DESCRIPTION OF THE TASK -
Reproduce every one of the following records verbatim, keeping their original order.

MATERIAL FOR THIS TASK -
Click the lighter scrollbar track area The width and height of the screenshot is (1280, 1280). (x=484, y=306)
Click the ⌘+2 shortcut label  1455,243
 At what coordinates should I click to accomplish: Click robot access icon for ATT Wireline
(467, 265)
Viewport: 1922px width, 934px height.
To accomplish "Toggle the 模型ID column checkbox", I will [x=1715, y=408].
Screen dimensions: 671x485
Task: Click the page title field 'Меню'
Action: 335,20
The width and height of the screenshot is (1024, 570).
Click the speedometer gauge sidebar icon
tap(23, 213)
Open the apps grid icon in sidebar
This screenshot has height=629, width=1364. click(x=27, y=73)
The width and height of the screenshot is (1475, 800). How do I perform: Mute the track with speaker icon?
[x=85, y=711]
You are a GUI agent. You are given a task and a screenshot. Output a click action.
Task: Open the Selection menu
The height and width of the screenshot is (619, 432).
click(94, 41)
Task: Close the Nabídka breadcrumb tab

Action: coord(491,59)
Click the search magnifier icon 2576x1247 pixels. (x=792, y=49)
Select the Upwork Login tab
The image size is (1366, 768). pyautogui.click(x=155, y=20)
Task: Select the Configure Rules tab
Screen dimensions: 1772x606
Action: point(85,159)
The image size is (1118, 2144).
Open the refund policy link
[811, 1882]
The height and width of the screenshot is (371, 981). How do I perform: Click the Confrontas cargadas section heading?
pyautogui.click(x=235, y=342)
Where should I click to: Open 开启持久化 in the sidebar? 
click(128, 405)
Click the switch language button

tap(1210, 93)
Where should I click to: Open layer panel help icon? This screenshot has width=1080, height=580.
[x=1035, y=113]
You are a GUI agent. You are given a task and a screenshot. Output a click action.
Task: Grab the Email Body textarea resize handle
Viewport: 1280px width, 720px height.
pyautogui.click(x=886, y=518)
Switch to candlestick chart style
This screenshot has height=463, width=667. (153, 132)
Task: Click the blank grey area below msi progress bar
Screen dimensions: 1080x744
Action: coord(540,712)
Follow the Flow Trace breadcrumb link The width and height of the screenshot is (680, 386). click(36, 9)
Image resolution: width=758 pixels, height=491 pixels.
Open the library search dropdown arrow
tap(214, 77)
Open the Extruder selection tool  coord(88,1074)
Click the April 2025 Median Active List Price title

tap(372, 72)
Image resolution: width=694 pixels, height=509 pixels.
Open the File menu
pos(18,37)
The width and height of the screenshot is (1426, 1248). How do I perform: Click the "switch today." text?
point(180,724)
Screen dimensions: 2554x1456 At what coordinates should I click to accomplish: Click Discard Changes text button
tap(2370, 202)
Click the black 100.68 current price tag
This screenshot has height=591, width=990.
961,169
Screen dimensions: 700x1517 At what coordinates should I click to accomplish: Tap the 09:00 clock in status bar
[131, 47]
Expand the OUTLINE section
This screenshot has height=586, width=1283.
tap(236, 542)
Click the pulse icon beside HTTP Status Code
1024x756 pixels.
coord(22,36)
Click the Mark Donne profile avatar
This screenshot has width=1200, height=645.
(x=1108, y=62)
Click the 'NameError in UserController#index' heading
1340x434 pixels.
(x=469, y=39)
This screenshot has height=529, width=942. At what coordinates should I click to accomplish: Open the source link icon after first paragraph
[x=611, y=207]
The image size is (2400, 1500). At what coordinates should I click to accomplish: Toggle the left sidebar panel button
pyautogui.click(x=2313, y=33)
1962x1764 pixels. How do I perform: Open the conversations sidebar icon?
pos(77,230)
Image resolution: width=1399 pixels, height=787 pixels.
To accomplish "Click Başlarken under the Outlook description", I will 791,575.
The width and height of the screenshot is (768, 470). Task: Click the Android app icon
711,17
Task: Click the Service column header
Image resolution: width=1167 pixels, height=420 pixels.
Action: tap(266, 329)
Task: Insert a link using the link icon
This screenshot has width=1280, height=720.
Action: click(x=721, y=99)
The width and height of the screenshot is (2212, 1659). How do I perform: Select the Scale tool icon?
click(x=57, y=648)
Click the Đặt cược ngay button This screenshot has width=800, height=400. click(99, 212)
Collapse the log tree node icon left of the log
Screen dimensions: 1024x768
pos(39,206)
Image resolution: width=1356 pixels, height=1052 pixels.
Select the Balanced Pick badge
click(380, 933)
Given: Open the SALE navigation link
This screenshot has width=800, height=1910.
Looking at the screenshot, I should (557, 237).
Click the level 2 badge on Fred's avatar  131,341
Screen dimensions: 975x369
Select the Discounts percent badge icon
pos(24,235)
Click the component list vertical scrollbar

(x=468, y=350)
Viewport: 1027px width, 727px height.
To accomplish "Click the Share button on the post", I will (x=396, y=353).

ANSWER TO THE EXERCISE -
Click the lighter scrollbar track area The width and height of the screenshot is (1280, 1280). (x=484, y=306)
Click the ⌘+2 shortcut label  1455,243
 At what coordinates should I click to accomplish: Click robot access icon for ATT Wireline
(467, 265)
Viewport: 1922px width, 934px height.
To accomplish "Toggle the 模型ID column checkbox", I will [x=1715, y=408].
Screen dimensions: 671x485
Task: Click the page title field 'Меню'
Action: 335,20
The width and height of the screenshot is (1024, 570).
Click the speedometer gauge sidebar icon
tap(23, 213)
Open the apps grid icon in sidebar
This screenshot has height=629, width=1364. click(x=27, y=73)
The width and height of the screenshot is (1475, 800). How do I perform: Mute the track with speaker icon?
[x=85, y=711]
You are a GUI agent. You are given a task and a screenshot. Output a click action.
Task: Open the Selection menu
The height and width of the screenshot is (619, 432).
click(94, 41)
Task: Close the Nabídka breadcrumb tab

Action: coord(491,59)
Click the search magnifier icon 2576x1247 pixels. (x=792, y=49)
Select the Upwork Login tab
The image size is (1366, 768). pyautogui.click(x=155, y=20)
Task: Select the Configure Rules tab
Screen dimensions: 1772x606
Action: point(85,159)
The image size is (1118, 2144).
Open the refund policy link
[811, 1882]
The height and width of the screenshot is (371, 981). How do I perform: Click the Confrontas cargadas section heading?
pyautogui.click(x=235, y=342)
Where should I click to: Open 开启持久化 in the sidebar? 
click(128, 405)
Click the switch language button

tap(1210, 93)
Where should I click to: Open layer panel help icon? This screenshot has width=1080, height=580.
[x=1035, y=113]
You are a GUI agent. You are given a task and a screenshot. Output a click action.
Task: Grab the Email Body textarea resize handle
Viewport: 1280px width, 720px height.
pyautogui.click(x=886, y=518)
Switch to candlestick chart style
This screenshot has height=463, width=667. (153, 132)
Task: Click the blank grey area below msi progress bar
Screen dimensions: 1080x744
Action: coord(540,712)
Follow the Flow Trace breadcrumb link The width and height of the screenshot is (680, 386). click(36, 9)
Image resolution: width=758 pixels, height=491 pixels.
Open the library search dropdown arrow
tap(214, 77)
Open the Extruder selection tool  coord(88,1074)
Click the April 2025 Median Active List Price title

tap(372, 72)
Image resolution: width=694 pixels, height=509 pixels.
Open the File menu
pos(18,37)
The width and height of the screenshot is (1426, 1248). How do I perform: Click the "switch today." text?
point(180,724)
Screen dimensions: 2554x1456 At what coordinates should I click to accomplish: Click Discard Changes text button
tap(2370, 202)
Click the black 100.68 current price tag
This screenshot has height=591, width=990.
961,169
Screen dimensions: 700x1517 At what coordinates should I click to accomplish: Tap the 09:00 clock in status bar
[131, 47]
Expand the OUTLINE section
This screenshot has height=586, width=1283.
tap(236, 542)
Click the pulse icon beside HTTP Status Code
1024x756 pixels.
coord(22,36)
Click the Mark Donne profile avatar
This screenshot has width=1200, height=645.
(x=1108, y=62)
Click the 'NameError in UserController#index' heading
1340x434 pixels.
(x=469, y=39)
This screenshot has height=529, width=942. At what coordinates should I click to accomplish: Open the source link icon after first paragraph
[x=611, y=207]
The image size is (2400, 1500). At what coordinates should I click to accomplish: Toggle the left sidebar panel button
pyautogui.click(x=2313, y=33)
1962x1764 pixels. How do I perform: Open the conversations sidebar icon?
pos(77,230)
Image resolution: width=1399 pixels, height=787 pixels.
To accomplish "Click Başlarken under the Outlook description", I will 791,575.
The width and height of the screenshot is (768, 470). Task: Click the Android app icon
711,17
Task: Click the Service column header
Image resolution: width=1167 pixels, height=420 pixels.
Action: tap(266, 329)
Task: Insert a link using the link icon
This screenshot has width=1280, height=720.
Action: click(x=721, y=99)
The width and height of the screenshot is (2212, 1659). How do I perform: Select the Scale tool icon?
click(x=57, y=648)
Click the Đặt cược ngay button This screenshot has width=800, height=400. click(99, 212)
Collapse the log tree node icon left of the log
Screen dimensions: 1024x768
pos(39,206)
Image resolution: width=1356 pixels, height=1052 pixels.
Select the Balanced Pick badge
click(380, 933)
Given: Open the SALE navigation link
This screenshot has width=800, height=1910.
Looking at the screenshot, I should (557, 237).
Click the level 2 badge on Fred's avatar  131,341
Screen dimensions: 975x369
Select the Discounts percent badge icon
pos(24,235)
Click the component list vertical scrollbar

(x=468, y=350)
Viewport: 1027px width, 727px height.
To accomplish "Click the Share button on the post", I will (x=396, y=353).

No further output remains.